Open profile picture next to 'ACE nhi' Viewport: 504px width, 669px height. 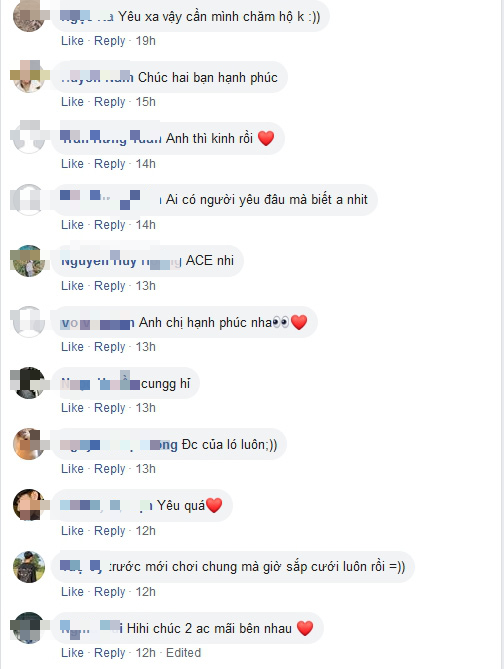coord(29,261)
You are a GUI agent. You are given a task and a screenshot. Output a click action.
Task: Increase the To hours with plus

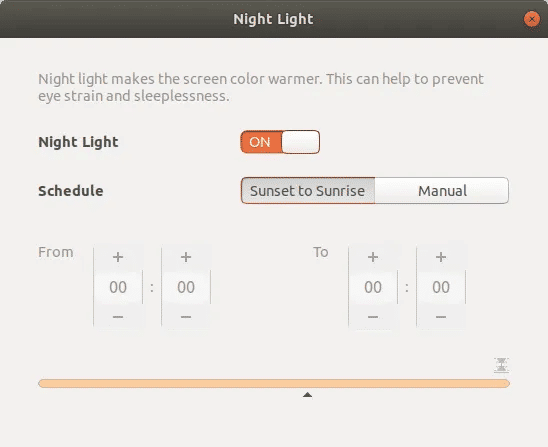tap(373, 257)
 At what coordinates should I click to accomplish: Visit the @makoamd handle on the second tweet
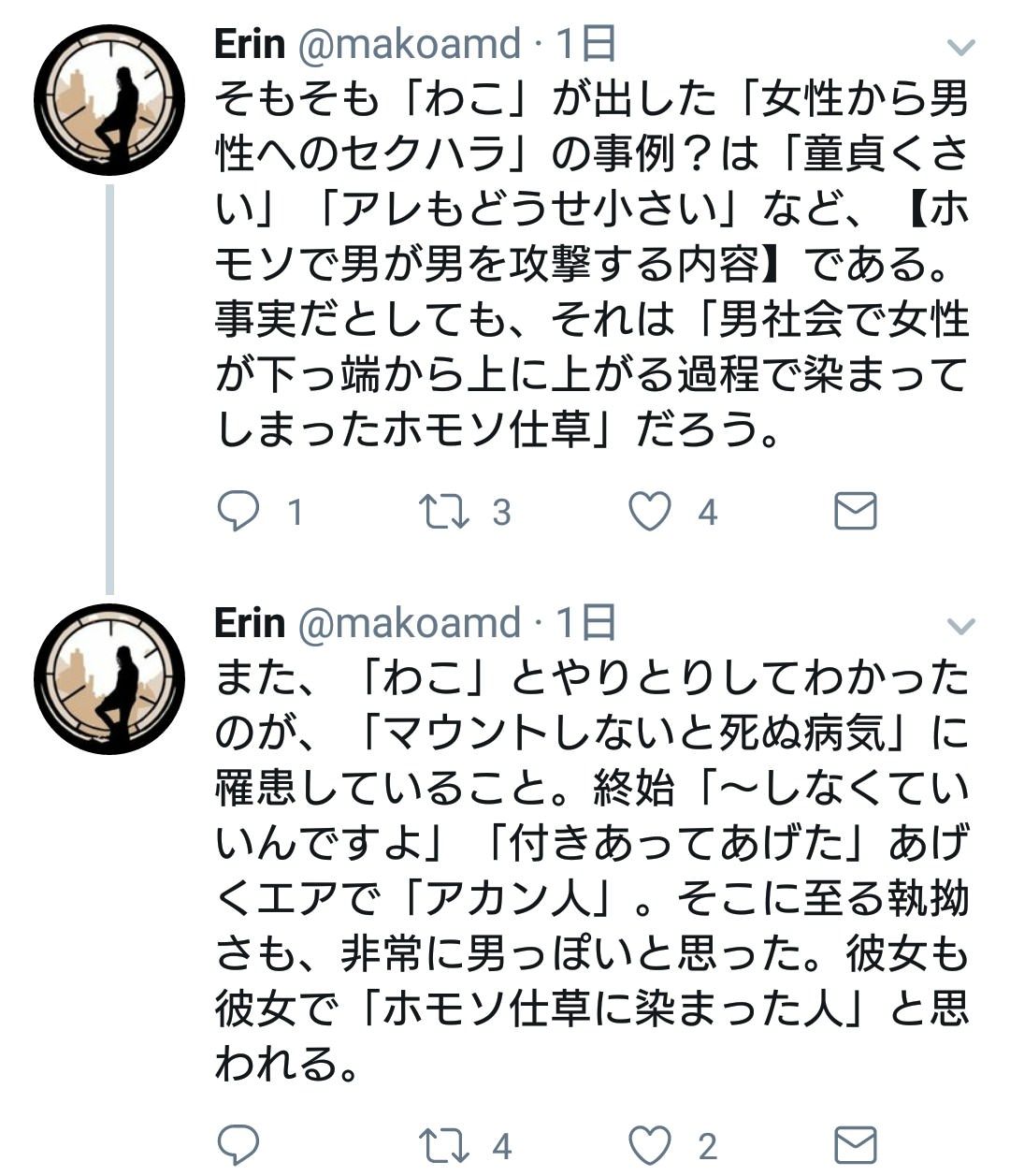point(409,624)
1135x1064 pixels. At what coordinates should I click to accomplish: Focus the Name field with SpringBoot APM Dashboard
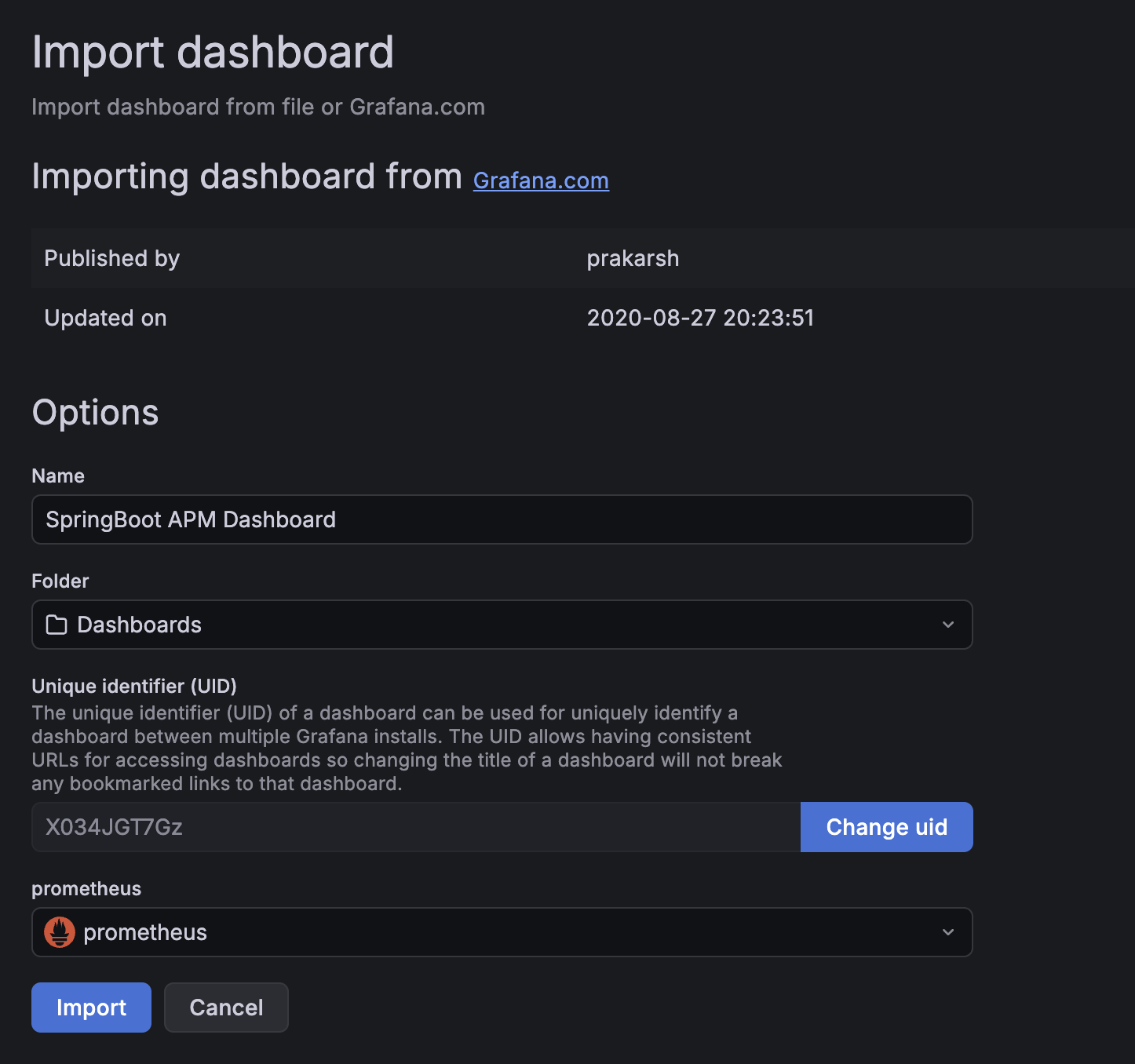[502, 519]
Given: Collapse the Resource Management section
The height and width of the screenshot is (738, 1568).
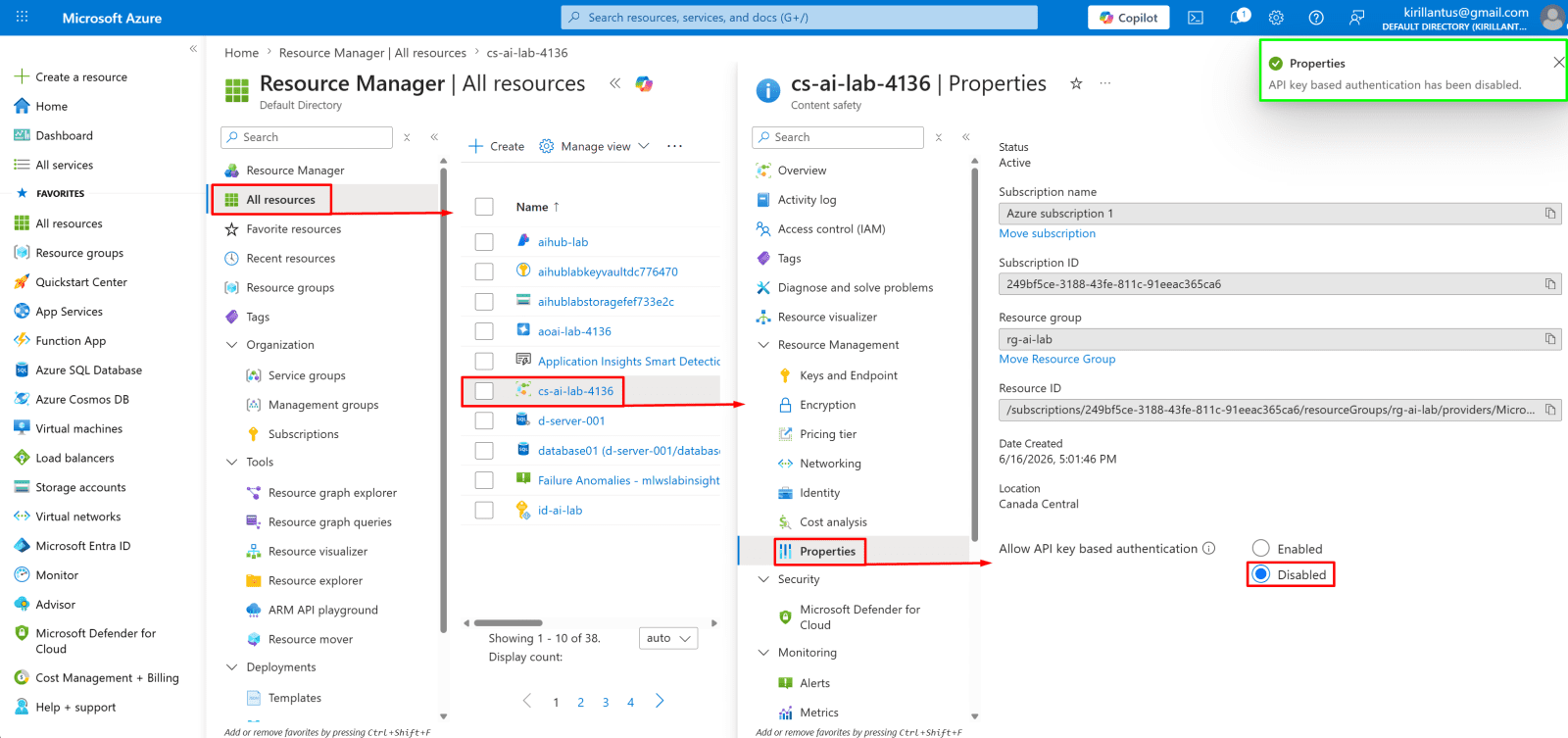Looking at the screenshot, I should pos(764,345).
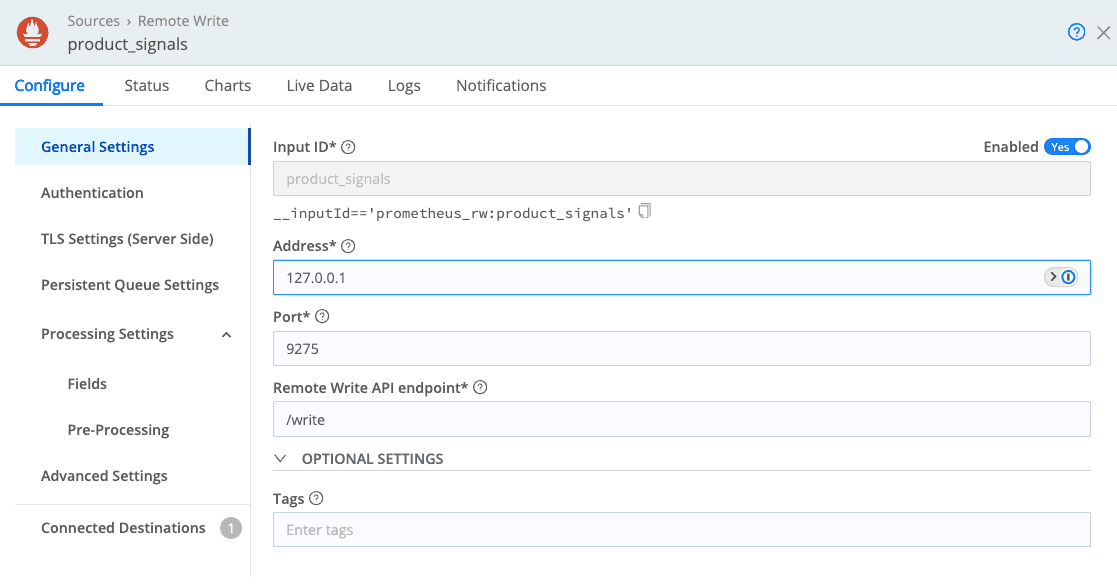This screenshot has width=1117, height=586.
Task: Click the help icon beside Tags
Action: click(316, 498)
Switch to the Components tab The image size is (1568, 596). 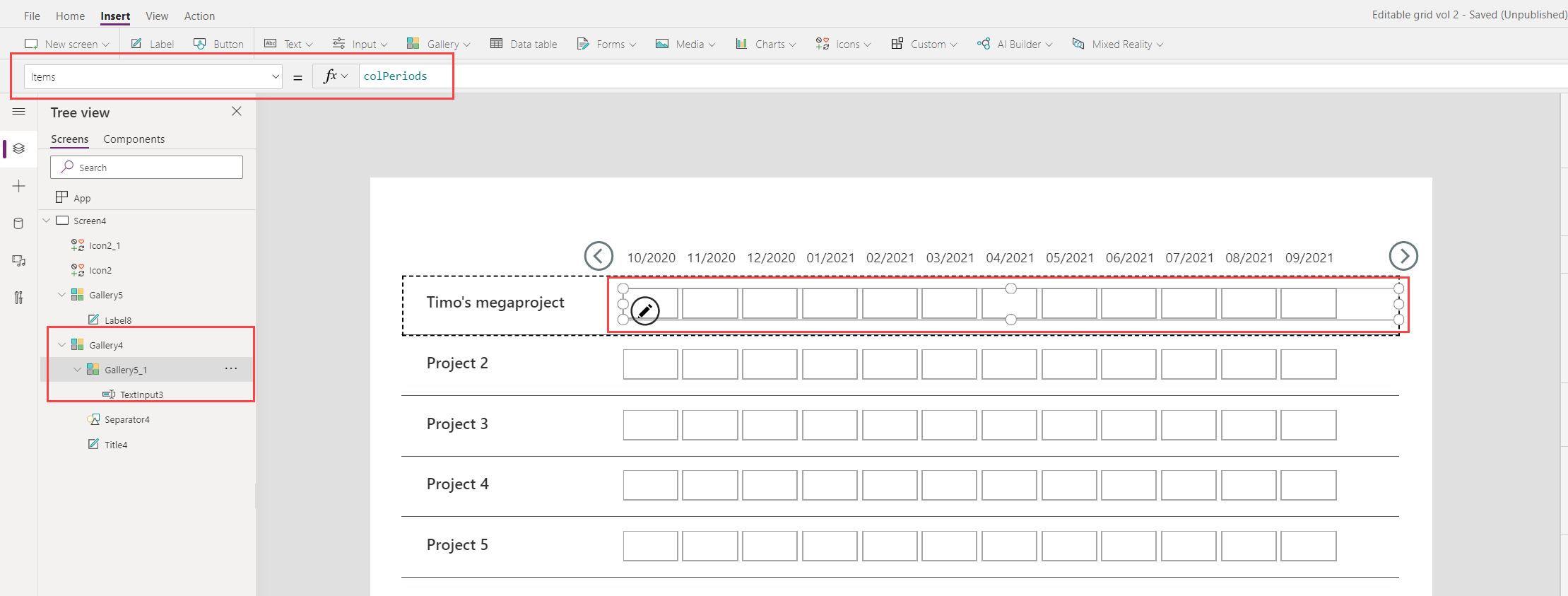pos(134,139)
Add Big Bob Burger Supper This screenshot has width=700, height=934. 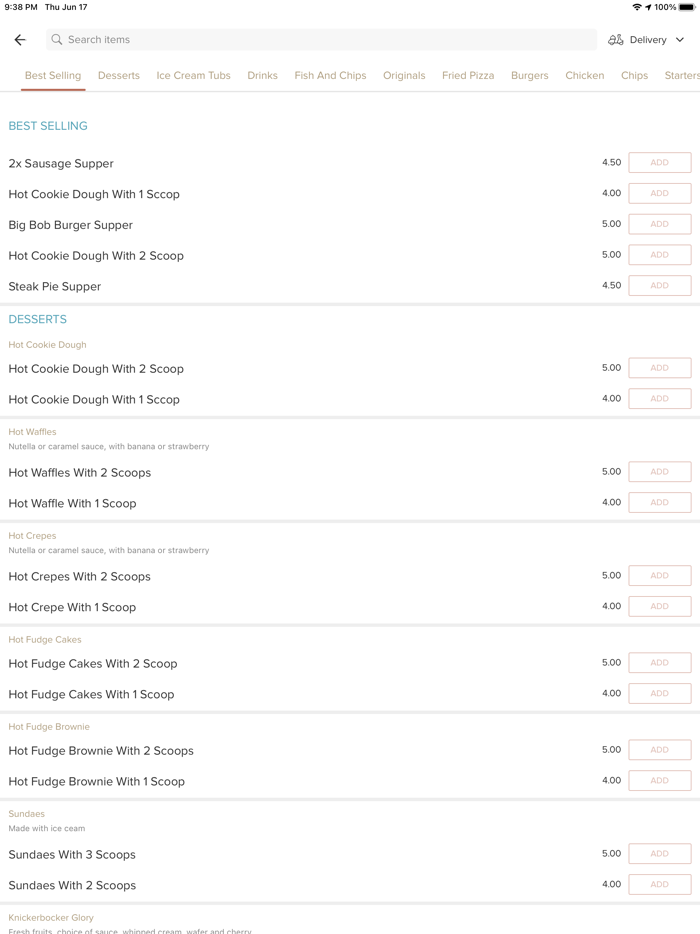pos(659,224)
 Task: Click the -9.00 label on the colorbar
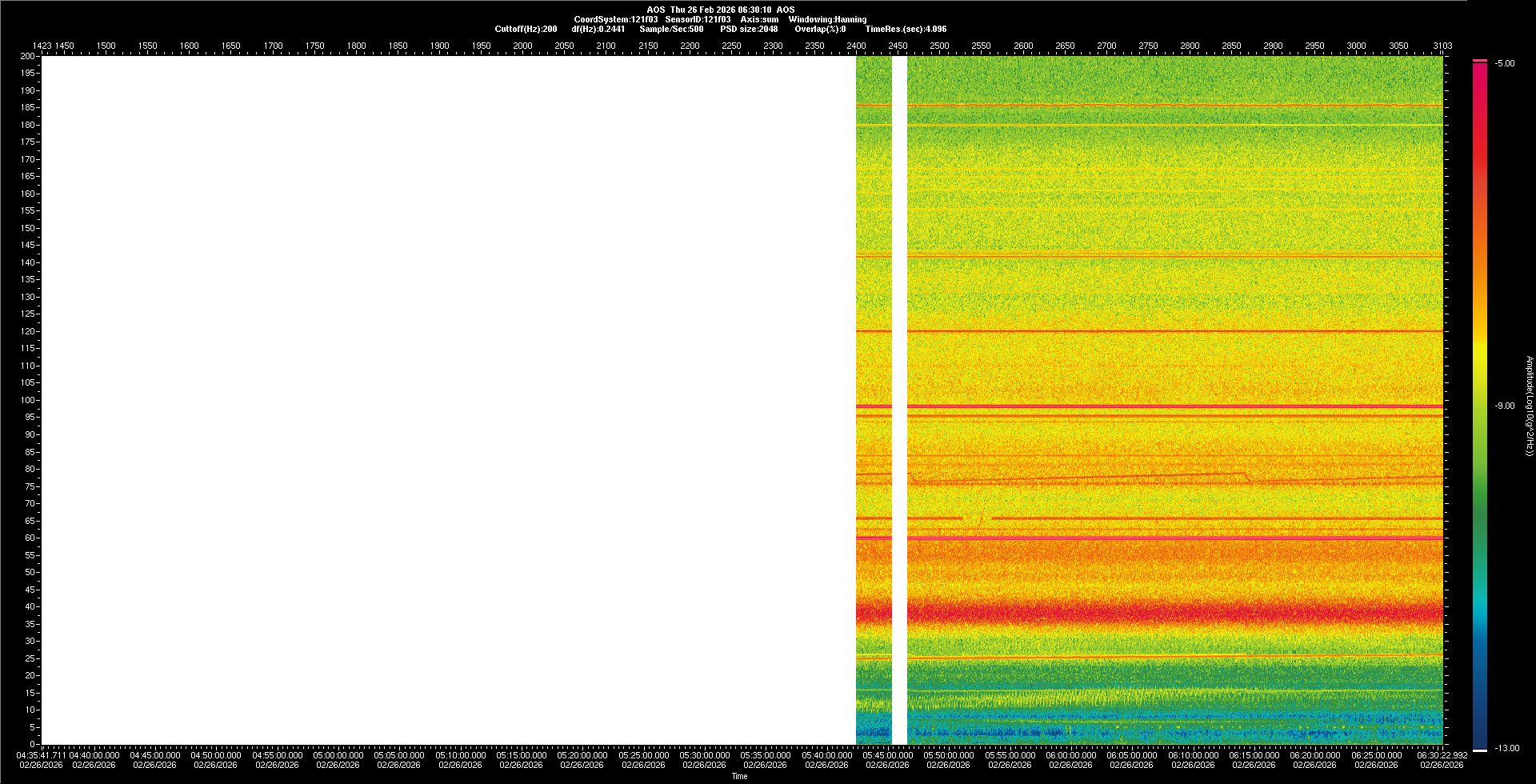[x=1505, y=406]
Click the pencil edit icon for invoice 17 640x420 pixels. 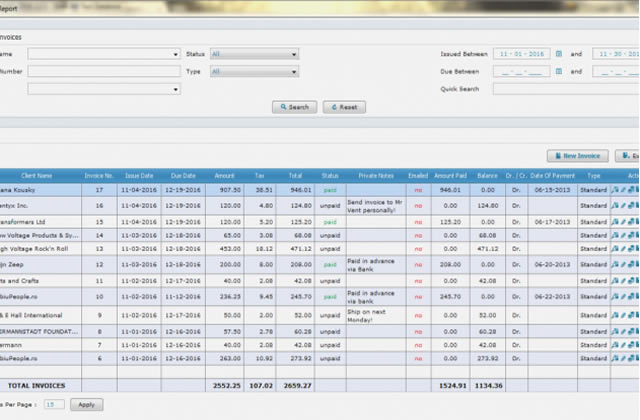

========================================================================

| WHAT IS EXPECTED |
Locate "Task: Click the -9.00 label on the colorbar" in the entries above. Copy, exactly and only, the lines from that line to the end, leaving out the pictures.

| SOLUTION |
 Task: Click the -9.00 label on the colorbar
[x=1505, y=406]
Click the pencil edit icon for invoice 17 640x420 pixels. 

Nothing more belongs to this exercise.